**Required work**
The answer must consist of every line below that holds the word "header".

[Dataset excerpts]
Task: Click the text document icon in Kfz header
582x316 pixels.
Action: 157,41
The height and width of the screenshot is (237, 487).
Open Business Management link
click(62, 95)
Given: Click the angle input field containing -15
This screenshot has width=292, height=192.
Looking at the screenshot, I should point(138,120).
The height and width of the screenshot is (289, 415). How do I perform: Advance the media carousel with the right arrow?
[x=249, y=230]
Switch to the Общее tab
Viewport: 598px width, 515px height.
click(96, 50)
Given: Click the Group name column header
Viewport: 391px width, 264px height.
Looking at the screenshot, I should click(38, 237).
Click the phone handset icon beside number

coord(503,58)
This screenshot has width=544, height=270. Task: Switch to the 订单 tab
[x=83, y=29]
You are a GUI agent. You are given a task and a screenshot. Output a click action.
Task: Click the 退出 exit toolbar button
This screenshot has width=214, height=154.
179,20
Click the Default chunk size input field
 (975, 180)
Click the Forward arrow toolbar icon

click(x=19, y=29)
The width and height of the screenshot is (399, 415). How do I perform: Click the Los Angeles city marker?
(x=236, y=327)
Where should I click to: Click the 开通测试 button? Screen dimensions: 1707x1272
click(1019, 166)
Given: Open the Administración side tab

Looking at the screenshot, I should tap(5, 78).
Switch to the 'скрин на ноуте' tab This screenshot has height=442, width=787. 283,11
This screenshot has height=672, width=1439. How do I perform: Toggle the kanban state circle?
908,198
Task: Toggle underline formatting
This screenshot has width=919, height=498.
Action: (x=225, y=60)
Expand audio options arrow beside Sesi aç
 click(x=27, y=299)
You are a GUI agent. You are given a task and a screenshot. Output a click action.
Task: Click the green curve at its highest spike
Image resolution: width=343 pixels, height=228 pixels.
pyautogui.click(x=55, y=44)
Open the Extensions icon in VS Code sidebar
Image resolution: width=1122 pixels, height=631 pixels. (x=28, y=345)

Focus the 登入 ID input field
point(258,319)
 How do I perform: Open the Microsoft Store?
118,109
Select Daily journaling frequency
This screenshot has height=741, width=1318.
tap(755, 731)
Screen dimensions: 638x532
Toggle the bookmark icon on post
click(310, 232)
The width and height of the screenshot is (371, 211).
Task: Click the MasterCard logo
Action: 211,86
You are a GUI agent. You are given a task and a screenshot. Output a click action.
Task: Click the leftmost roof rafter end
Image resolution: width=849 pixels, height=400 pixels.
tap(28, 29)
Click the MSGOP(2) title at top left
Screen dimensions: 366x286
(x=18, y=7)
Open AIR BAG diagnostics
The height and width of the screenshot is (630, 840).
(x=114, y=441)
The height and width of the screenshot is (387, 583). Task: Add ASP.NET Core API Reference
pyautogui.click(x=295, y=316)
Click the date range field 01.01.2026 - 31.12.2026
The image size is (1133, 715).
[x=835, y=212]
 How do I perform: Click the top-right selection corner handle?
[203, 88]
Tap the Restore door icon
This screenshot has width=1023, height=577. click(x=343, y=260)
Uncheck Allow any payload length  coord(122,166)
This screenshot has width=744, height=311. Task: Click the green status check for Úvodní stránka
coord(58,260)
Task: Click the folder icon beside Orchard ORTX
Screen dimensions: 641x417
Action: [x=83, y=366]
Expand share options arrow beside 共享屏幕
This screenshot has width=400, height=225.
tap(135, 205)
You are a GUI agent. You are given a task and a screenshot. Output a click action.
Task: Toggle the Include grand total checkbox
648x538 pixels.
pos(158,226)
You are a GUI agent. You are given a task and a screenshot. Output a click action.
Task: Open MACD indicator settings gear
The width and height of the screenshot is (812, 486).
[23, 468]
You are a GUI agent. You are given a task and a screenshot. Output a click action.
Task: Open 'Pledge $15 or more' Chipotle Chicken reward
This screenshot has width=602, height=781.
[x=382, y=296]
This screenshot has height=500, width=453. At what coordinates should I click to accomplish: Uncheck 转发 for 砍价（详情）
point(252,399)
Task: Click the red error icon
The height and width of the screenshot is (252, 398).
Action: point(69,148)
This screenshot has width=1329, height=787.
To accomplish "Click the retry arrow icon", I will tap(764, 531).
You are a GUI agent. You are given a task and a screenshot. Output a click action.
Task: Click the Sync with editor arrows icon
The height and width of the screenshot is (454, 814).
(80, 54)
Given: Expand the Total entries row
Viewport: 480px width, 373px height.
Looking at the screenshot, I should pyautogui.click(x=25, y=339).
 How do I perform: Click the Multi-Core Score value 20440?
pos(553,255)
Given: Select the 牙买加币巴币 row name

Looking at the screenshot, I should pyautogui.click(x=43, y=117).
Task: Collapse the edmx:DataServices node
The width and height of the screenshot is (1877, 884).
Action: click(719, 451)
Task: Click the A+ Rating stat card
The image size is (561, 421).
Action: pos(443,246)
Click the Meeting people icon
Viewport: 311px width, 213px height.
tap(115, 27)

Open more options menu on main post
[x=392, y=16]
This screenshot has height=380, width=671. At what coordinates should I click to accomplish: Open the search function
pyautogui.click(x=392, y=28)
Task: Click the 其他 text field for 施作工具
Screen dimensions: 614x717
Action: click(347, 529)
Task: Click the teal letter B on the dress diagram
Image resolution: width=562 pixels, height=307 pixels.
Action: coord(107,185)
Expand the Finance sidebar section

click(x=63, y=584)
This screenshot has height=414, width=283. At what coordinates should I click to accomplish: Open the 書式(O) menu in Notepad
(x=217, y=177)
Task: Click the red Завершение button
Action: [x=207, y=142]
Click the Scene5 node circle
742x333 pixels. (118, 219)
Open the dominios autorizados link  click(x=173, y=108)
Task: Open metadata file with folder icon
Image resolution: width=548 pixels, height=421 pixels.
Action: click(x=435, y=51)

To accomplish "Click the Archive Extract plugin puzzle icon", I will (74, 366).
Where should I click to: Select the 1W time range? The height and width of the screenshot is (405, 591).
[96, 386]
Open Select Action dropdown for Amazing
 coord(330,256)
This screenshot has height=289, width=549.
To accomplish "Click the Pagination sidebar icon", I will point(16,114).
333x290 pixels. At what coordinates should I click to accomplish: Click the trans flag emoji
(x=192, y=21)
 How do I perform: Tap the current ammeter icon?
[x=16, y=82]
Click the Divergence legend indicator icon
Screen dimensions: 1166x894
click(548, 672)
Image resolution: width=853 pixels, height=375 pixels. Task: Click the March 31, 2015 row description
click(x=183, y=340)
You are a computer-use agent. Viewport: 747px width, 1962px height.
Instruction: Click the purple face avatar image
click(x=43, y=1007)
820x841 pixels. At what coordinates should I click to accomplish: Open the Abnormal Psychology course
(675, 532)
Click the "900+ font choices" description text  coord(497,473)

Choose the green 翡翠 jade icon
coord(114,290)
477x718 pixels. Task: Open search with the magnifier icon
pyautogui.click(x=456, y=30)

**Finished task**
Task: Click the text document icon in Kfz header
Given: Click the Group name column header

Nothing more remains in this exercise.